Every now and then the topic of Anycast comes up in the context of web performance so I thought I’d take a stab at explaining what it is and the benefits.
tl;dr – DNS servers should always be Anycast (and even some of the largest CDN’s are not so don’t just assume you are covered). Anycast for the web servers/CDN is great if you can pull it off but it’s a lot less common than DNS.
Anycast – the basics
Each server on a network (like the Internet) is usually assigned an address and each address is usually assigned to a single server. Anycast is when you assign the same address to multiple servers and use routing configurations to make sure traffic is routed to the correct server. On private networks where there is no overlap this is pretty easy to manage (just don’t route the Anycast addresses out of the closed network). On the public Internet things are somewhat more complicated since routes change regularly so a given machine could end up talking to different servers at different points in time as routing changes happen on the Internet (congested links, outages, and for hundreds of other reasons).
The routing behavior on a network as large as the Internet means Anycast is not a good fit for stateful long-lived connections but stateless protocols or protocols that recover well can still work. Luckily for the web, the two foundational protocols for web traffic are largely stateless (DNS and HTTP).
By far, the most common use for Anycast on the Internet is for DNS (servers and relays). To provide fast DNS response times for users across the globe you need to distribute your authoritative DNS servers (and users need to use DNS relays/servers close to them).
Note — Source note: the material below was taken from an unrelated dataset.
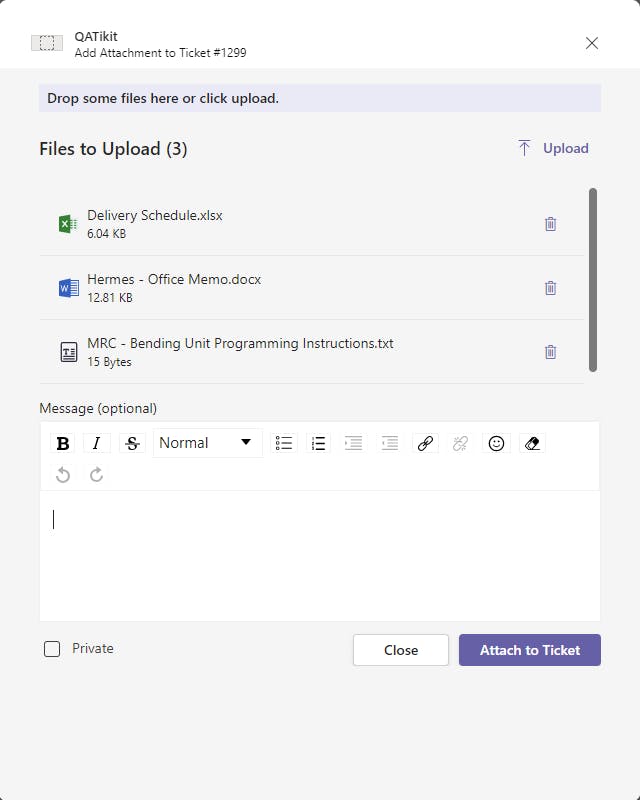Apply strikethrough formatting

[x=131, y=443]
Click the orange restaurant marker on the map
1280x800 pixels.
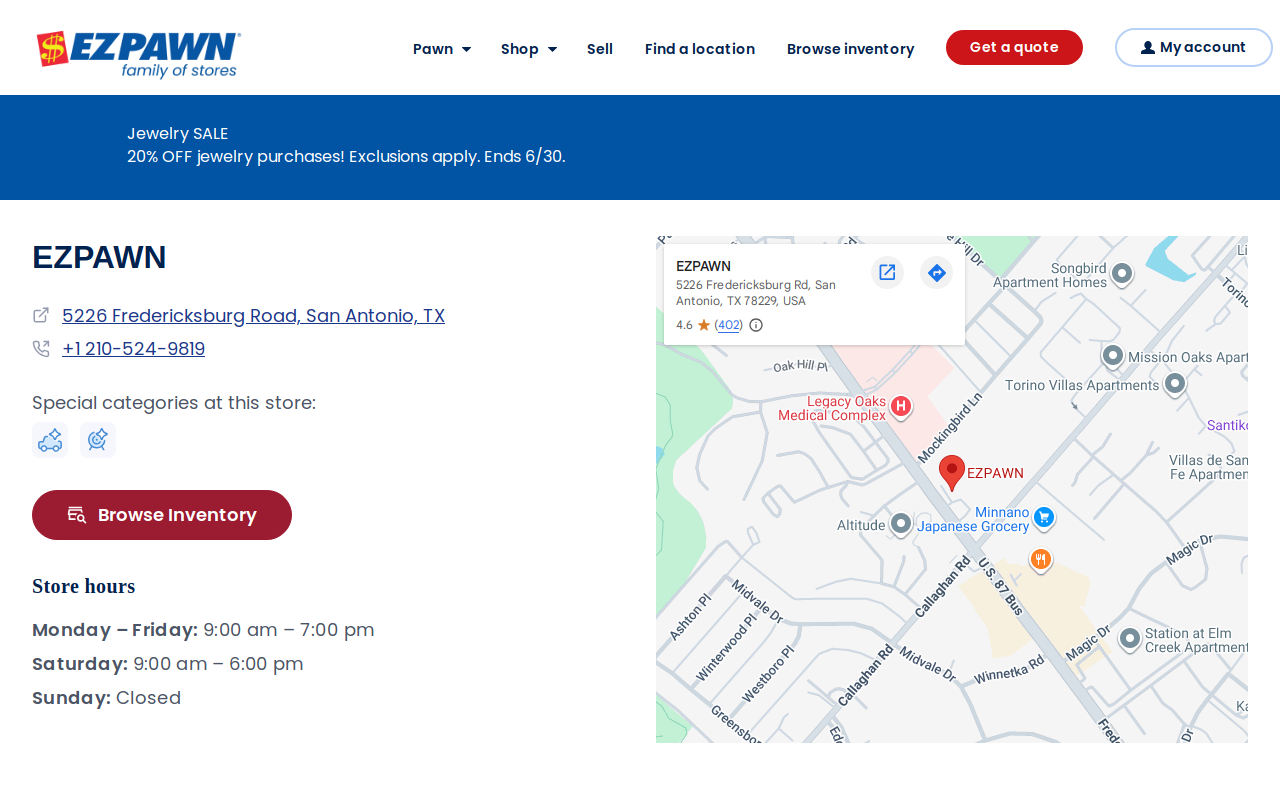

One way to distribute your servers is to give each one a unique address and just list them all as authoritative servers for your domain. Intermediate servers running Bind 8 will try them all and favor the fastest ones but it will still use the slower ones for some percentage of traffic. Bind 9 (last I checked anyway) changed the behavior and no longer favors the fastest so you will end up with a mix of slow and fast responses for all users.
Using Anycast you would distribute your servers globally and give them all the same IP address and you would list a single address (or a couple of Anycast addresses for redundancy) as the authoritative servers for your domain. When a user goes to look up your domain, their DNS relay/server would always get routed to your best authoritative server (by network path, not necessarily physical geography). Since DNS is just a request/response protocol over UDP, it really doesn’t matter if they end up talking to different physical servers for different requests.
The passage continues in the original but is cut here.